Utility price hikes sees consumers further scale back spending
The growth of the UK economy looks set to come under further pressure in the coming months, as consumers further scale back their purchases in 2023. As the government withdraws what little support was on offer for households dealing with spiralling energy bills, and inflation still booming, more than half of UK residents have already cut their ‘non-essential’ spending.
‘Non-essential’ spending is a heavily politicised term, often bandied about as common-sense shorthand for spending on products humans cannot function without. That is most often assumed to be rent or mortgage payments, bills, food and transport to work – while virtually everything else is categorised as ‘non-essential’. That means alongside things broadly understood as unnecessary for a life worth living – for example, impulse purchases, dining out, or jewellery – items like pet food and electronics are also considered luxuries.
In an increasingly digital world – in which everything from banking to job-hunting, to tax returns and government services is moving into app-based interactions – classifying electronics which enable the use of those services as ‘unnecessary’ is arguably narrow-minded. Similarly, owning a pet is commonly considered ‘optional’ and therefore its expenses are also labelled as discretionary, despite the proven mental health benefits of animal guardianship – something employers supposedly have a great interest in, at least with regard to an individual’s productivity in the workplace. Arguably, spending on something which enables them to work more effectively is as ‘essential’ as the transport which gets them to the office, then.
When reports like KPMG’s recent Consumer Pulse Survey are released, politicised assumptions around non-essential spending often see them downplayed, in this case. A common line is that working class consumers must ‘spend within their means’, and if they simply tighten their proverbial belts, everything will be fine – they still have food and shelter, after all. But this underestimates the wider-ranging impacts so-called non-essential spending has on the lives of those people, and their ability to adequately function at work or in society.

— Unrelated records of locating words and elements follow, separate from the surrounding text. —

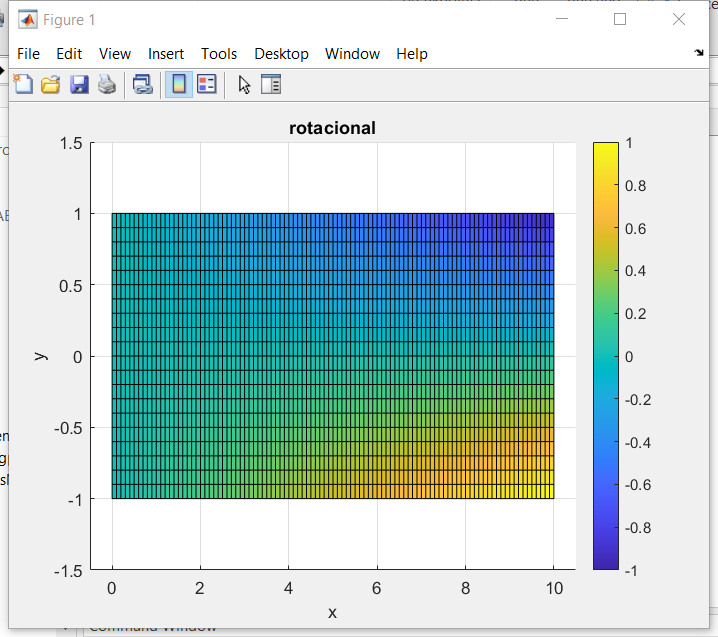Viewport: 718px width, 637px height.
Task: Expand the View menu
Action: click(x=115, y=54)
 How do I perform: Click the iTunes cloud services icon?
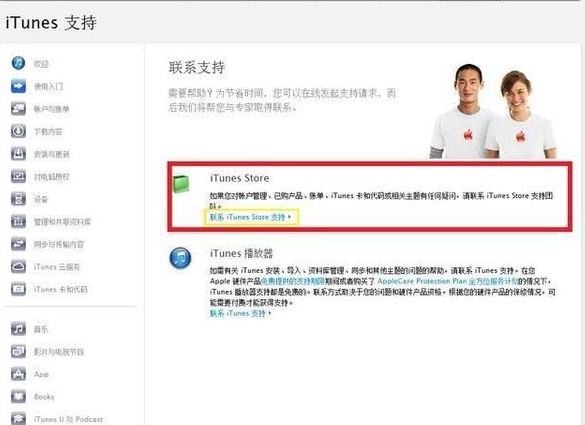18,267
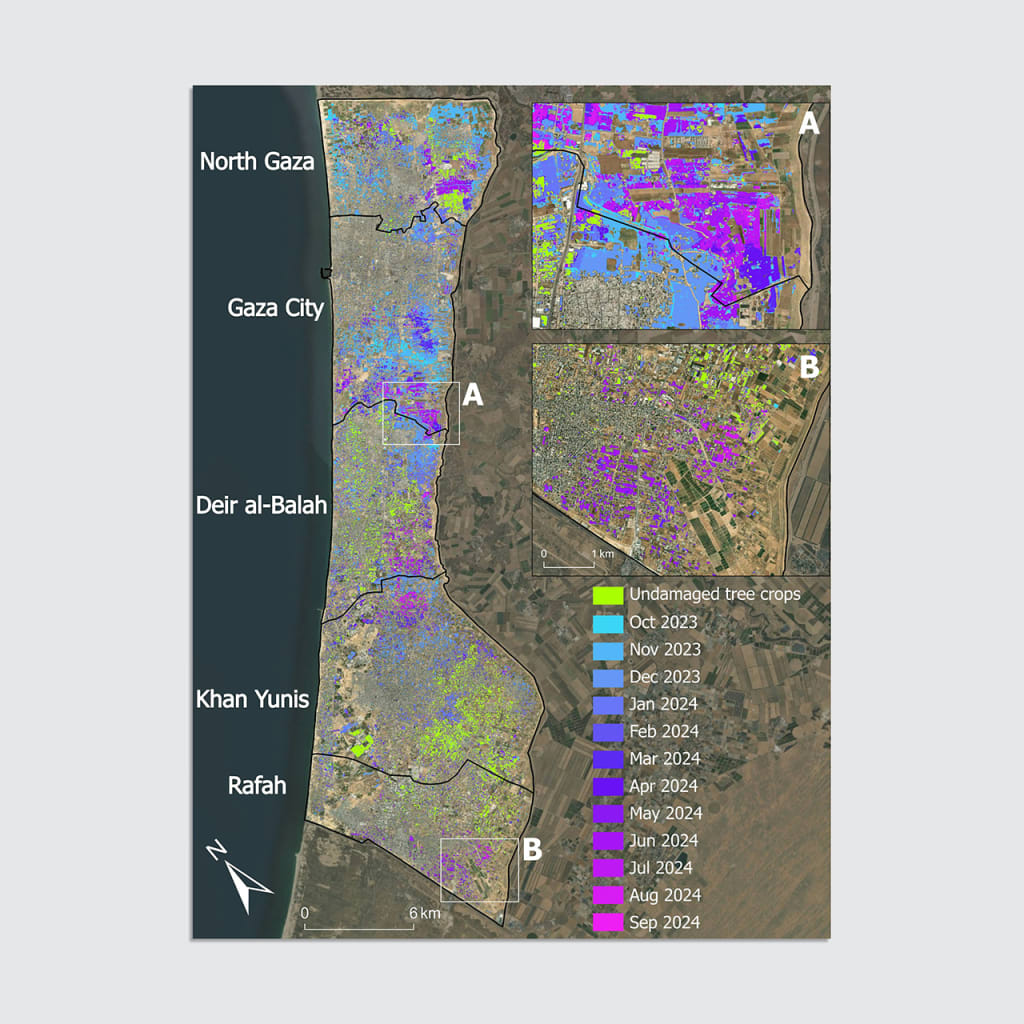Click the white box B on main map
The height and width of the screenshot is (1024, 1024).
(x=479, y=870)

KPMG’s finding that 55% of consumers reduced their non-essential spending since the start of 2023 will have broader implications than people simply making do with fewer shiny things in their house. As 20% of shoppers cut back on technology spending, 25% reduce their use of transport, 32% forego spending on home maintenance and improvements, and 17% reduce fitness spending, a portion of the UK’s working population will be left less able to participate in digital life, while finding themselves more isolated, less physically fit, and in homes which are less fit for purpose.
Amid this, living standards are set to fall by 7% in the UK over the next two years, according to the Office for Budget Responsibility. Partially, this is because alongside energy companies, other utility providers are also looking to cash in on the current economic picture – well above the rate of inflation they are citing as the reason for price hikes. A 51% majority told KPMG that broadband prices had risen since the start of 2023, alongside 49% of mobile users. This is likely to be compounded in the coming months, with millions of consumers with O2 and Virgin Mobile contracts facing 17.3% increases in their bills for making calls, sending texts and using data – with the UK’s current 12-month inflation rate sitting at 10.1%.

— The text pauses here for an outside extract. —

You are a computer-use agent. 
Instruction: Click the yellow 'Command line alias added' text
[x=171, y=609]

This is some distance from the predictions of some experts at the start of the year, who suggested that to avoid becoming the target of political campaigns, the self-regulated telecoms sector would actually implement price rises below the rate of inflation. Either way, though, telecoms will remain less of a strain than energy bills in the coming months. With the government planning to greatly reduce those supported with their electricity and gas payments in 2023, and the energy price-cap set to rise to £3,000 per-year in July, half of consumers say they will have to further reduce their non-essential spending to cope.
Linda Ellett, UK Head of Consumer Markets, Retail and Leisure for KPMG, commented, “With energy, mobile, and broadband costs set to rise for many households from April, a number of consumers will likely have to further cut back their discretionary spending. Already in 2023, over half of the consumers that we spoke with have reduced their non-essential spend. Buying behaviour also continues to change as shoppers look to lower costs – including switching to discounters, buying more own brand and value produce, and searching out promotional prices.”
Beyond the social and human impacts of this, the decline in consumer spending power still to come is likely to further impact the UK’s economic health throughout the year. The country has been flirting with recession for months, and according to previous KPMG research, the chief cause of the UK’s current slump is a fall in consumer confidence. The firm found shrinking wages in real-terms had reduced consumer spending, seeing business growth across the country grind to a halt – further bringing the notion of ‘non-essential’ spending into question.